— To do —
Using the letter below, decide whether each statement agrees with it: (a) The letter is addressed to Rep. Webster. (b) The writer supports the amended provisions added to H.R. 1329. (c) The letter is dated June 27. Answer each with yes or no and quote the deciding words.

— Extract —
· · · · ·

- United States
- Fla.
- Letter
Opposition to Transphobic Provisions in H.R. 1329
To: Rep. Webster
From: A verified voter in Ocoee, FL
May 27
I am writing to strongly oppose the amended provisions added to H.R. 1329, the Smithsonian American Women’s History Museum Act. A museum dedicated to women’s history should expand public understanding and inclusion, not codify blatant discrimination.
To quote verbatim from one provision:
“(c) SCOPE OF MISSION. —
(2) PROHIBITION. — The Museum may not identify, present, describe, or otherwise depict any biological male as female.”
The exact wording in this language that is restricting recognition of transgender women and policing who may be represented in exhibits is outright discriminatory by its transphobic nature. It weaponizes a cultural institution to exclude a vulnerable community and undermines the Smithsonian’s mission to present honest, rigorous, and representative history.
Whether you accept it or not, transgender women have ALWAYS existed and have contributed to American society, activism, science, labor, and culture. Erasing them from historical narratives does not protect women’s history — it distorts it.
Congress should reject efforts to politicize this museum through exclusionary mandates and instead support a vision that reflects the full diversity of every women’s experiences in America, both cisgender and transgender. With future votes and revisions still possible, lawmakers should act now to remove these discriminatory provisions and restore the bill’s original bipartisan intent.
If these provisions still remain on that bill, then there is the opportunity to vote NO on it. Otherwise, history will hold you culpable if you voted for it or supported it.

· · · · ·

— Data —
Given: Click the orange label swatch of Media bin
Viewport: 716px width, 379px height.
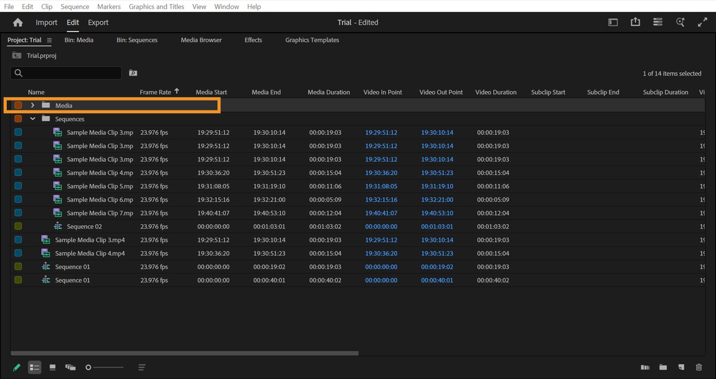Looking at the screenshot, I should coord(18,106).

· · · · ·

— Result of this task —
(a) Yes: "To: Rep. Webster"
(b) No: "I am writing to strongly oppose the amended provisions added to H.R. 1329"
(c) No: "May 27"